The market remained rattled by the same sentiment today as the European debt crisis is still center stage. Nevertheless, amid the high uncertainty, sterling was the winning bet today as investors saw the BoE more hawkish in the quarterly inflation report which triggered the rally for sterling.
The British pound rallied to the upside where it reached the high of 1.6503 versus greenback, rising from the low of 1.6342 and currently hovering around 1.6498. The gains also extended versus the euro with the EUR/GBP slumping to the low of 0.8698 from the high of 0.8809.
Investors reacted positively on the May Inflation Report from the U.K. as King said inflation will reach 5.0% and assured the MPC will do all that is necessary to keep inflation on target. Despite the downbeat view on growth compared to the previous February report investors saw inflation more important with now the view balanced over the outlook for inflation to shoot or undershoot the 2.0% inflation target!
Sterling is back in the game with more rate bets for now which powered the rally for the royal currency versus its major counterparts. The euro on the other hand is still battered by its fiscal woes, which the BoE also said might be worse than expected.
Investors saw Germany's Merkel comments as hesitant over the backing of the EU for the Greek situation, leaving open room of speculation over what comes next for the indebted nation and shall the EU leave it to suffer which might indeed mean restructuring and even default!

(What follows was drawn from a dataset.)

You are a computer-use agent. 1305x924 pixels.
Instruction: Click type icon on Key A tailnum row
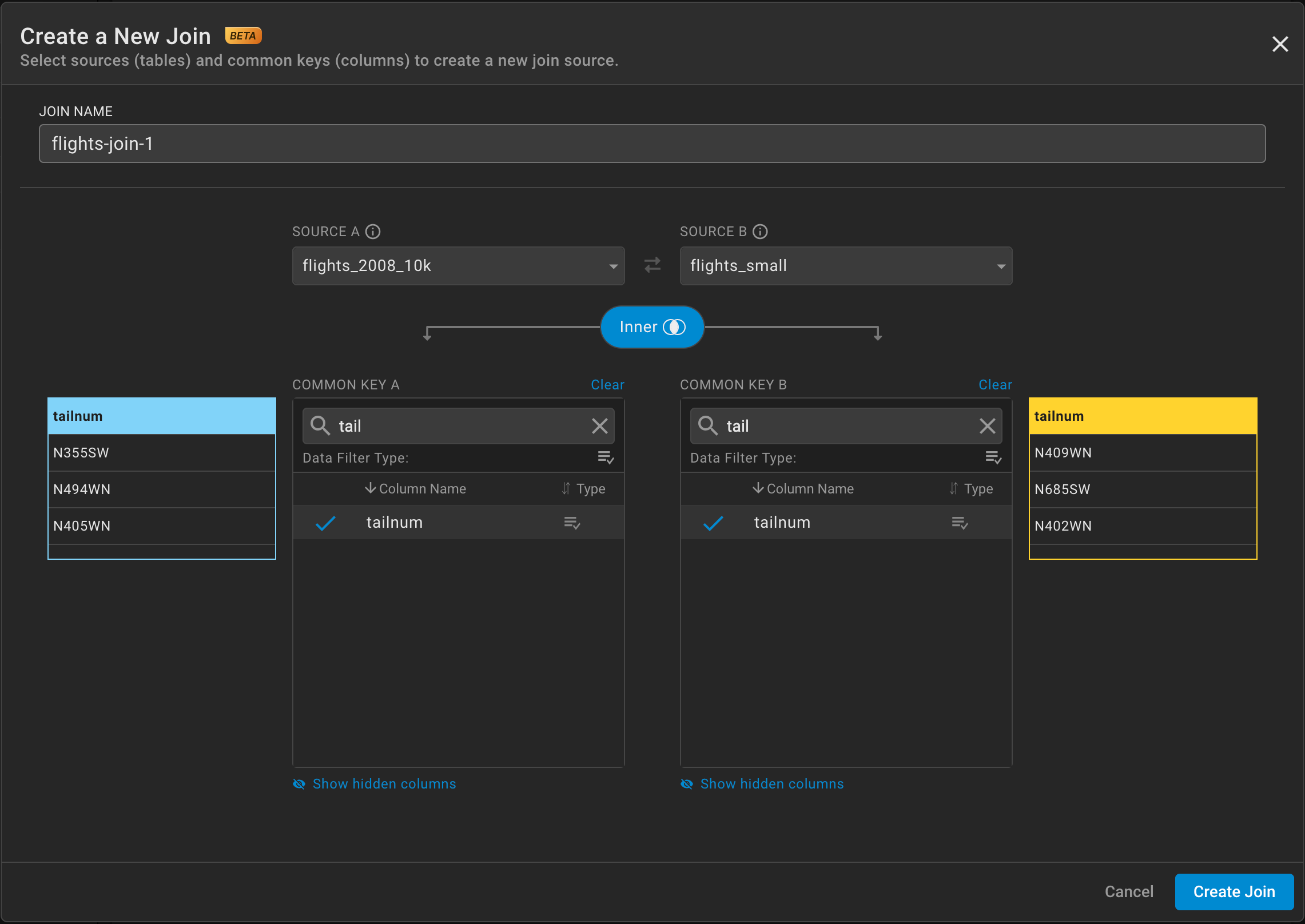click(x=572, y=523)
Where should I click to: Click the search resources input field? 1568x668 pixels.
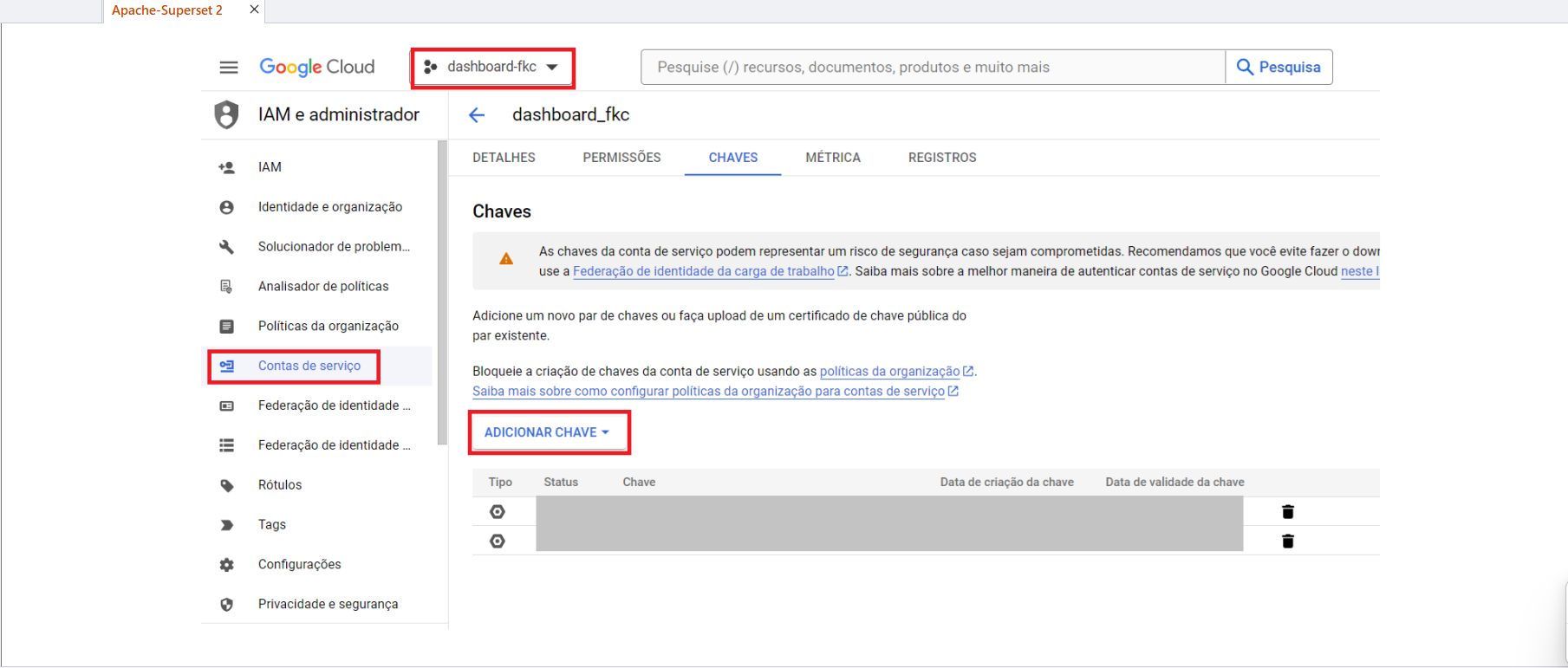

This bearish sentiment on the fiscal crisis kept the euro biased to the downside, where it fell versus the dollar to the low of 1.4351 from the high of 1.4422 and currently hovering around the intraday low for the day.
We can see the jitters in the market and the stability in the U.S. data is keeping the dollar to the upside. The dollar index moved higher today to the high of 74.66 in a tight range from the low of 74.40 and now trading around 74.60 areas.
We still have trade figures from the U.S. later today where the trade deficit is expected to have widened in March and if it was confirmed on rising imports the confidence in the U.S. recovery will be supported further.